*Provided text*.
Official Report 132KB pdf
Karen Gillon has indicated that she will not be here. I am not sure about Bruce McFee and Richard Baker, but I hope that they will come.
In response to some written comments from the convener, suggesting that three of the paragraphs could be clarified, I have attempted a redraft of paragraphs 2.18, 3.7 and 4.45, which I hope takes on board the points that the convener made.
I read through the document and made some notes. I suggest that we go through it page by page. Members who have comments on any page should say so.
I have a comment on page 5. Last week, I raised a question about why, if our standing orders are clear, it is necessary to have guidance. I was advised that the guidance is a useful tool for those who must ensure that the business of committees moves smoothly—the conveners and clerks of committees—and I accept that, but we should make it clear in the introduction and the foreword that the committees are bound by standing orders. I do not know whether that should be in paragraph 1.1 or perhaps in paragraph 1.5—I am happy to leave that with you, convener. I just want to underline the fact that the standing orders govern the work of the Parliament.

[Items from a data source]
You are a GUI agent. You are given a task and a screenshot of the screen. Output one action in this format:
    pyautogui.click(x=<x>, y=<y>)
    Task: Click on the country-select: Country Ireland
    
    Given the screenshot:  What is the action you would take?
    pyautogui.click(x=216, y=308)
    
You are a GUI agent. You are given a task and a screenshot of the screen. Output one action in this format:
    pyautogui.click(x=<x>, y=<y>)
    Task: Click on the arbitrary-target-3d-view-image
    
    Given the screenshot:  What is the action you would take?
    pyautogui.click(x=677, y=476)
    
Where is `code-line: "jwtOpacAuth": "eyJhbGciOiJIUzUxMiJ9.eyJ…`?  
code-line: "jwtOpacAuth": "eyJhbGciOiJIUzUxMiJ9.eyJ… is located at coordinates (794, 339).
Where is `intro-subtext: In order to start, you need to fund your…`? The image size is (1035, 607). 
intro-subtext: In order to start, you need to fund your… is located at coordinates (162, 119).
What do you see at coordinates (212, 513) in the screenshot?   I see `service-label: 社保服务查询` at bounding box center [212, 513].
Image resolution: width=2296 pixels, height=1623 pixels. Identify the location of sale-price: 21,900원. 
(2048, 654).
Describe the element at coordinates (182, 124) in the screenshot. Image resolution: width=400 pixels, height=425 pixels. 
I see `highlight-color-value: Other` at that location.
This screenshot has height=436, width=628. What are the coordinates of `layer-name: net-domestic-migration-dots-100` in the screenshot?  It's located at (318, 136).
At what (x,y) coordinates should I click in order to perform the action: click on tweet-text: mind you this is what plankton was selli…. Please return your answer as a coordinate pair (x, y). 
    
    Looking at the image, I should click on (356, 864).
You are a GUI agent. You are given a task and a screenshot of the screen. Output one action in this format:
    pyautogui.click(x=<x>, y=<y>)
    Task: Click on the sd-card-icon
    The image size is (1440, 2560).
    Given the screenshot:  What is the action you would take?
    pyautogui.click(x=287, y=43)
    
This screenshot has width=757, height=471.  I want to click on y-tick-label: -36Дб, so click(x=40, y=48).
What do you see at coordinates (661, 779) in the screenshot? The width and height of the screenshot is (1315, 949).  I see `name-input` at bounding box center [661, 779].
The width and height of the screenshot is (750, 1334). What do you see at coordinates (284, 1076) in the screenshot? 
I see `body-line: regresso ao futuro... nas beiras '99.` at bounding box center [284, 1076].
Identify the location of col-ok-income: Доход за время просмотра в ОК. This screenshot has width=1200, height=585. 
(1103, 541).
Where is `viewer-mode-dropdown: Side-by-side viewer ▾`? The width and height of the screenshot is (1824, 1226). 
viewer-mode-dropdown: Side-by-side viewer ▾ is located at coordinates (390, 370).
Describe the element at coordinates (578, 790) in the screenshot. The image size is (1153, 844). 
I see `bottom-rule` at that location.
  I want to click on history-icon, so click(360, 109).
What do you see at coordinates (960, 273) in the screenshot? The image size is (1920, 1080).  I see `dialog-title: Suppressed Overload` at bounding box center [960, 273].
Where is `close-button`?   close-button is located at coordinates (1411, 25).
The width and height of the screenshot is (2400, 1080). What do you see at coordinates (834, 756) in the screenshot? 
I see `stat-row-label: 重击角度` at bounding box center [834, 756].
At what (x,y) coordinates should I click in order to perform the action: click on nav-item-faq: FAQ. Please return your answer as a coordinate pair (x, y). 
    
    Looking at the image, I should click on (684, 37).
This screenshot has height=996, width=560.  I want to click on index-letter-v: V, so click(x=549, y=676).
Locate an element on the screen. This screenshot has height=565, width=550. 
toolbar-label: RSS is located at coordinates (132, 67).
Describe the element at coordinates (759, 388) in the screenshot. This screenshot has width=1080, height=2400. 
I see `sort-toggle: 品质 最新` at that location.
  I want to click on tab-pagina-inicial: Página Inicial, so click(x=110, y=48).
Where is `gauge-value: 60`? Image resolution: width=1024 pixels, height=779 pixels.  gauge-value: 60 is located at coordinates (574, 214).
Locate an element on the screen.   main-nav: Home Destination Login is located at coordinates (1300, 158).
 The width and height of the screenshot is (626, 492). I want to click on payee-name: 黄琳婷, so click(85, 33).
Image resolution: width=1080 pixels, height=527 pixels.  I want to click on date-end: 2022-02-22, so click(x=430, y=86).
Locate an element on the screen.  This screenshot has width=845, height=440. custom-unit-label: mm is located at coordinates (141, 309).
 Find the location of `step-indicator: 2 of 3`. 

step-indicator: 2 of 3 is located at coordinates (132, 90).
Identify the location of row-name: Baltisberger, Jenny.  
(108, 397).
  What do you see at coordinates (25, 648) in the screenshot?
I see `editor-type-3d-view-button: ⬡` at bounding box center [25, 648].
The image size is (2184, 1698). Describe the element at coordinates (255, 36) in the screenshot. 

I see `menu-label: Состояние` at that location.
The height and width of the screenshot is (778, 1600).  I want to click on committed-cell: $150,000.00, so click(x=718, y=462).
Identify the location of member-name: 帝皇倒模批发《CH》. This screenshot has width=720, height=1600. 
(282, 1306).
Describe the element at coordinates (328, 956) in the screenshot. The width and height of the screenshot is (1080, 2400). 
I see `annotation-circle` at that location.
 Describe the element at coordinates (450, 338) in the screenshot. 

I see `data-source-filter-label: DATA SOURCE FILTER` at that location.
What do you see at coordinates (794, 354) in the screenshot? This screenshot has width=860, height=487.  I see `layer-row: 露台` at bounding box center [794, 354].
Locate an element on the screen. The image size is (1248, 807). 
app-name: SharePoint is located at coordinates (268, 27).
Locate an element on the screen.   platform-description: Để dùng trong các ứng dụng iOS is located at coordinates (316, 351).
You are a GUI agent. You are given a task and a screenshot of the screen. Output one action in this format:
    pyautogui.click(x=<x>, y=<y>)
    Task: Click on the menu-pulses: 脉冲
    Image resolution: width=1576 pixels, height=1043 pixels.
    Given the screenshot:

*Task to complete*. Name every paragraph number mentioned in the meeting report. This data was drawn from a separate source.

*The answer*. 2.18, 3.7, 4.45, 1.1, 1.5